(Instructions to follow) All that should come back is the lines of the data below from the one containing "Click the fork" to the one containing "Open Audience Segmentation Analysis process", inclusive, exactly as they stand.

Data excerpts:

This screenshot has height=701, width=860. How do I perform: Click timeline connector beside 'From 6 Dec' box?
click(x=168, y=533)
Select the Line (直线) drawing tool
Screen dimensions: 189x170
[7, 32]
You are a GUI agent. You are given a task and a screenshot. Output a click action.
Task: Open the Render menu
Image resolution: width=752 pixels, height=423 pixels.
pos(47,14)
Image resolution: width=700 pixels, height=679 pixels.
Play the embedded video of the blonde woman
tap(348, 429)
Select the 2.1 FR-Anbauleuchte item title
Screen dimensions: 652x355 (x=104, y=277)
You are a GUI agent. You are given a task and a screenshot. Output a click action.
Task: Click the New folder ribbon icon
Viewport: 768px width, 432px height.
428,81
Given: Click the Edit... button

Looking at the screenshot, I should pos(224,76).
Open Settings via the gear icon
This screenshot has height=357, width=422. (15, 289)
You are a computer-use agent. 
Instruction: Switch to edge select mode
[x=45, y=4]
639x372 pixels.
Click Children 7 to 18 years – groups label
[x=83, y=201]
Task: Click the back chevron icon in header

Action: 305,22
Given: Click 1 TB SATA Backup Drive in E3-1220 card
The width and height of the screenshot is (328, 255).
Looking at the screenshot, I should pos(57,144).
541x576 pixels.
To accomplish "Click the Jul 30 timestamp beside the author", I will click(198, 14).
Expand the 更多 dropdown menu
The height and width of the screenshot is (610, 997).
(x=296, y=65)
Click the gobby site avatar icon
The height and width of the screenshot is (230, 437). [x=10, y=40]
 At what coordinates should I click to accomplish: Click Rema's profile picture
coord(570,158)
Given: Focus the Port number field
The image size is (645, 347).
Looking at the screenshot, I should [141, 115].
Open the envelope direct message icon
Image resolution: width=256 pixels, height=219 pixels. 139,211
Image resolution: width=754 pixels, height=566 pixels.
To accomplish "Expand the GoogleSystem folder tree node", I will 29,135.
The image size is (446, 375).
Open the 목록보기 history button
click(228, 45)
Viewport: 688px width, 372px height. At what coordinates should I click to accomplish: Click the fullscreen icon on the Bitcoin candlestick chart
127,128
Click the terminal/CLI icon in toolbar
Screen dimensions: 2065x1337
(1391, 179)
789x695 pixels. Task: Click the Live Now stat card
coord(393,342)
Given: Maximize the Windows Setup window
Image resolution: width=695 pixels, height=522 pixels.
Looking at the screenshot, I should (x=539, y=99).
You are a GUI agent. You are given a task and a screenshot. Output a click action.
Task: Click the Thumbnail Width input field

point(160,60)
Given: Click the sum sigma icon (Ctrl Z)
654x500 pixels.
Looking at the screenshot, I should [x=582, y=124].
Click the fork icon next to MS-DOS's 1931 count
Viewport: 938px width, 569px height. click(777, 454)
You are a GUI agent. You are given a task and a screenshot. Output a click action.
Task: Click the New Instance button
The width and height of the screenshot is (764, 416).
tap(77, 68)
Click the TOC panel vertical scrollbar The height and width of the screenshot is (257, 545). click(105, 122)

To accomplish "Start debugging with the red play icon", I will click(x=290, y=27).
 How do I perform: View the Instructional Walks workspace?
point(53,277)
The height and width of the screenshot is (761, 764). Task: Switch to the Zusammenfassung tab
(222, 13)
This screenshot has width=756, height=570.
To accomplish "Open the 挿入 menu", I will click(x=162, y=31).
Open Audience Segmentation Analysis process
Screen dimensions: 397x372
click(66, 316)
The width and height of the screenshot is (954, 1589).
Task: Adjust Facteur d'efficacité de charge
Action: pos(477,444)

(Solution for this exercise)
Click the fork icon next to MS-DOS's 1931 count
Viewport: 938px width, 569px height. click(777, 454)
You are a GUI agent. You are given a task and a screenshot. Output a click action.
Task: Click the New Instance button
The width and height of the screenshot is (764, 416).
tap(77, 68)
Click the TOC panel vertical scrollbar The height and width of the screenshot is (257, 545). click(105, 122)

To accomplish "Start debugging with the red play icon", I will click(x=290, y=27).
 How do I perform: View the Instructional Walks workspace?
point(53,277)
The height and width of the screenshot is (761, 764). Task: Switch to the Zusammenfassung tab
(222, 13)
This screenshot has width=756, height=570.
To accomplish "Open the 挿入 menu", I will click(x=162, y=31).
Open Audience Segmentation Analysis process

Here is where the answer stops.